Serum neurofilament light in familial Alzheimer disease: A marker of early neurodegeneration

Abstract

Objectives: To investigate whether serum neurofilament light (NfL) concentration is increased in familial Alzheimer disease (FAD), both pre and post symptom onset, and whether it is associated with markers of disease stage and severity.

Methods: We recruited 48 individuals from families with PSEN1 or APP mutations to a cross-sectional study: 18 had symptomatic Alzheimer disease (AD) and 30 were asymptomatic but at 50% risk of carrying a mutation. Serum NfL was measured using an ultrasensitive immunoassay on the single molecule array (Simoa) platform. Cognitive testing and MRI were performed; 33 participants had serial MRI, allowing calculation of atrophy rates. Genetic testing established mutation status. A generalized least squares regression model was used to compare serum NfL among symptomatic mutation carriers, presymptomatic carriers, and noncarriers, adjusting for age and sex.
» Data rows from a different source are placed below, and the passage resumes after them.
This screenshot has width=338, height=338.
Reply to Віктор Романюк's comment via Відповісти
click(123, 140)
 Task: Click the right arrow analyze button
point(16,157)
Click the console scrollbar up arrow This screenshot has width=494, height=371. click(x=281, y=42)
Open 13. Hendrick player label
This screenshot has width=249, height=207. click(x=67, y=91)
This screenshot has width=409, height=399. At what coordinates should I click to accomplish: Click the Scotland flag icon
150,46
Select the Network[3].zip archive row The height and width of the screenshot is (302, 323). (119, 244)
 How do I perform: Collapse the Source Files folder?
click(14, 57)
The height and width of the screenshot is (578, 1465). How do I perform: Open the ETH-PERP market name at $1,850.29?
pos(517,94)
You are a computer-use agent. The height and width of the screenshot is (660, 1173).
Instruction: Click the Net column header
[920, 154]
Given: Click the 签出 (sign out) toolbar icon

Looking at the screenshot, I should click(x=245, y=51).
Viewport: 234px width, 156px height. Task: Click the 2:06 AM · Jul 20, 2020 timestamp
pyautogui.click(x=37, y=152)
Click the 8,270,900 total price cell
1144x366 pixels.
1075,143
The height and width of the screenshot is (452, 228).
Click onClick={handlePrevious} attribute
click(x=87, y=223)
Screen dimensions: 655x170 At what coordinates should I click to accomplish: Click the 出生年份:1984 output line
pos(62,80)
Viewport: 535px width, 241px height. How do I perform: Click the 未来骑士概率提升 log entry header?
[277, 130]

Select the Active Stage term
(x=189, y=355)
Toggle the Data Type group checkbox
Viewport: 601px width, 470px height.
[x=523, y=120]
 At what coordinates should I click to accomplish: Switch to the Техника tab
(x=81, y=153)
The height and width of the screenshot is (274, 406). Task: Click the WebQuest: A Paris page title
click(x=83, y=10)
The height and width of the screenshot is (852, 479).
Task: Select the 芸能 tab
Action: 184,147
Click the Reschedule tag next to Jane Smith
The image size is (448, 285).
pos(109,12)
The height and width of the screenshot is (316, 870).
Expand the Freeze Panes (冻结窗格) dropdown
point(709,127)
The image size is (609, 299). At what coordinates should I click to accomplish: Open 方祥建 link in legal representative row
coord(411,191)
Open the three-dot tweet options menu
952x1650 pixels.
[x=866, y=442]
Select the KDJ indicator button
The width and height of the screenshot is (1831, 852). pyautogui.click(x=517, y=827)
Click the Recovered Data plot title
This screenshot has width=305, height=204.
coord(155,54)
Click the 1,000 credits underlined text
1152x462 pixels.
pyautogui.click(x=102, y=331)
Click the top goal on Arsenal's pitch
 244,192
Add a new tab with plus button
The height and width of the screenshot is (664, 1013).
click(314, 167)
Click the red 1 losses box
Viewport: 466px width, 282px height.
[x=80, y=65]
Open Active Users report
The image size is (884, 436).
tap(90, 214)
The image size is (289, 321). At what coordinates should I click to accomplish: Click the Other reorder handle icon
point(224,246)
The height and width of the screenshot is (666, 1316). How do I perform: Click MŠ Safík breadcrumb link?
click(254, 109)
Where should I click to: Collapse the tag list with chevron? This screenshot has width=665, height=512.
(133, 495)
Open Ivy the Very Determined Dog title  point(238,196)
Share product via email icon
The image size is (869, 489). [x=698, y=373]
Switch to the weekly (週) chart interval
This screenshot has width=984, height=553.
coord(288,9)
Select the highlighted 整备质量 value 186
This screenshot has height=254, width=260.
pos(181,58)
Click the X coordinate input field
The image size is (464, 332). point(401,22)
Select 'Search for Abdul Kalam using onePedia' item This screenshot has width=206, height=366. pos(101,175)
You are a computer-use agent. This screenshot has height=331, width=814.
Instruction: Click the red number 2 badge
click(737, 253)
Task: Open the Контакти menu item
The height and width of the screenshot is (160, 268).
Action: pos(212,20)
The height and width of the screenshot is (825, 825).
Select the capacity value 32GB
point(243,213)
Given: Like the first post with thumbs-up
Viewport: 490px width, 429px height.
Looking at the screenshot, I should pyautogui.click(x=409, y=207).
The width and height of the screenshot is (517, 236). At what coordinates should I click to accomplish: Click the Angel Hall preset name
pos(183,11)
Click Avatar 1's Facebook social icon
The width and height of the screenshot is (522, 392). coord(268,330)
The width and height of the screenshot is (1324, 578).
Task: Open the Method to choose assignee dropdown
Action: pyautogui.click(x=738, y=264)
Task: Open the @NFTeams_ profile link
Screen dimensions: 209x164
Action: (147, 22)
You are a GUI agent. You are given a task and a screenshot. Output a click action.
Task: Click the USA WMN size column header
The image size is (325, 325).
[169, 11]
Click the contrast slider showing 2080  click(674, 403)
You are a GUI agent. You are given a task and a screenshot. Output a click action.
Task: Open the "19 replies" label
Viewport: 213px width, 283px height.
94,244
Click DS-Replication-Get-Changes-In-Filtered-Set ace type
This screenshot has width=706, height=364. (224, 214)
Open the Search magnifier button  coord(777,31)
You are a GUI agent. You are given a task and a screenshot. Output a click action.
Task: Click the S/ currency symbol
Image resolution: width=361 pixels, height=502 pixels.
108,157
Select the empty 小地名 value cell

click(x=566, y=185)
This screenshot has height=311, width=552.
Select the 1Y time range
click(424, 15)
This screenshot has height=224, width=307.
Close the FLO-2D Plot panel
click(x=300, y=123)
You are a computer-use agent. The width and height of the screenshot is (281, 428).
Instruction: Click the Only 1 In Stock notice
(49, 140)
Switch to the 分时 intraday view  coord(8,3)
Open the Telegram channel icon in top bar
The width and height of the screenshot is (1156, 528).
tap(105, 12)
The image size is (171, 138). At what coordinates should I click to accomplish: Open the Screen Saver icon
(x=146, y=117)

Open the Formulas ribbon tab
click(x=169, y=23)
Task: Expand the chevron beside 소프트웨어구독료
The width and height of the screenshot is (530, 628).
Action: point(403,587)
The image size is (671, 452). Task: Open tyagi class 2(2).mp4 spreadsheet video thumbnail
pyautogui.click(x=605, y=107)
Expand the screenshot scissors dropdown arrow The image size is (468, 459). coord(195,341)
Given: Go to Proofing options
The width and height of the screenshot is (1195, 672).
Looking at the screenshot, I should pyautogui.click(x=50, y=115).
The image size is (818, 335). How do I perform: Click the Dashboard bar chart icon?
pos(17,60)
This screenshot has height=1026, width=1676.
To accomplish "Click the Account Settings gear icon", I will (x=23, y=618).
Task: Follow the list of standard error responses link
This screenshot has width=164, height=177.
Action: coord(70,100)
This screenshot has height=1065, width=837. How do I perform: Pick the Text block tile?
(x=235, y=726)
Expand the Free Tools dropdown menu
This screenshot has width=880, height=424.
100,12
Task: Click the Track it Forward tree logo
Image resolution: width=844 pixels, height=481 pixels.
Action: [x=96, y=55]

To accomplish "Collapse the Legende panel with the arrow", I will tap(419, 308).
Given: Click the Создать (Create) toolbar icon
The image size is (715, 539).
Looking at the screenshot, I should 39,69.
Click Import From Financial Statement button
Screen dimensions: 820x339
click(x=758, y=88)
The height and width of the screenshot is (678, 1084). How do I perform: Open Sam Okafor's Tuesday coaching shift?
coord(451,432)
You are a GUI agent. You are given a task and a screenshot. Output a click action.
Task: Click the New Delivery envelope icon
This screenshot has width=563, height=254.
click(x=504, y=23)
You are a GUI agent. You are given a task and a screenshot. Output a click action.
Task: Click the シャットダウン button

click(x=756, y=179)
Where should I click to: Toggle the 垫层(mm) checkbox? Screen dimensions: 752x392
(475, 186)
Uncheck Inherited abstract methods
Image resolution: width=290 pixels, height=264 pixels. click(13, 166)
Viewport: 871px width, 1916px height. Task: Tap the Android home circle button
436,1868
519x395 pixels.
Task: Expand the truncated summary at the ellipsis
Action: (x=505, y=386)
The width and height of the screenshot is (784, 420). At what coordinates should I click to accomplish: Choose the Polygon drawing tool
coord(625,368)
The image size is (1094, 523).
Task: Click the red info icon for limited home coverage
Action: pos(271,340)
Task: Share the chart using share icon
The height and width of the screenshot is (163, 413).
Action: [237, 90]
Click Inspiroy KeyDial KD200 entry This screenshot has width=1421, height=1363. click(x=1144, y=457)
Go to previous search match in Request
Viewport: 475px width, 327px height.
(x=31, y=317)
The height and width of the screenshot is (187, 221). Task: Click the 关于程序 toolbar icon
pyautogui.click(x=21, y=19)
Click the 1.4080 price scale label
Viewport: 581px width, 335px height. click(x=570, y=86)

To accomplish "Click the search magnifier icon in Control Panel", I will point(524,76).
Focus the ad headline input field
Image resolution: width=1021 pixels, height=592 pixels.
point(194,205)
Spearman coefficients assessed associations between serum NfL and (1) estimated years to/from symptom onset (EYO), (2) cognitive measures, and (3) MRI measures of atrophy.

Results: Nineteen of the asymptomatic participants were mutation carriers (mean EYO -9.6); 11 were noncarriers. Compared with noncarriers, serum NfL concentration was higher in both symptomatic (p < 0.0001) and presymptomatic mutation carriers (p = 0.007). Across all mutation carriers, serum NfL correlated with EYO (ρ = 0.81, p < 0.0001) and multiple cognitive and imaging measures, including Mini-Mental State Examination (ρ = -0.62, p = 0.0001), Clinical Dementia Rating Scale sum of boxes (ρ = 0.79, p < 0.0001), baseline brain volume (ρ = -0.62, p = 0.0002), and whole-brain atrophy rate (ρ = 0.53, p = 0.01).

Conclusions: Serum NfL concentration is increased in FAD prior to symptom onset and correlates with measures of disease stage and severity. Serum NfL may thus be a feasible biomarker of early AD-related neurodegeneration.

Figure 1. Box and whisker plots for serum neurofilament light (NfL) across the 3 groups

The measured unadjusted serum NfL concentrations are shown. Mutation carriers have been divided into those who are symptomatic and those who are presymptomatic.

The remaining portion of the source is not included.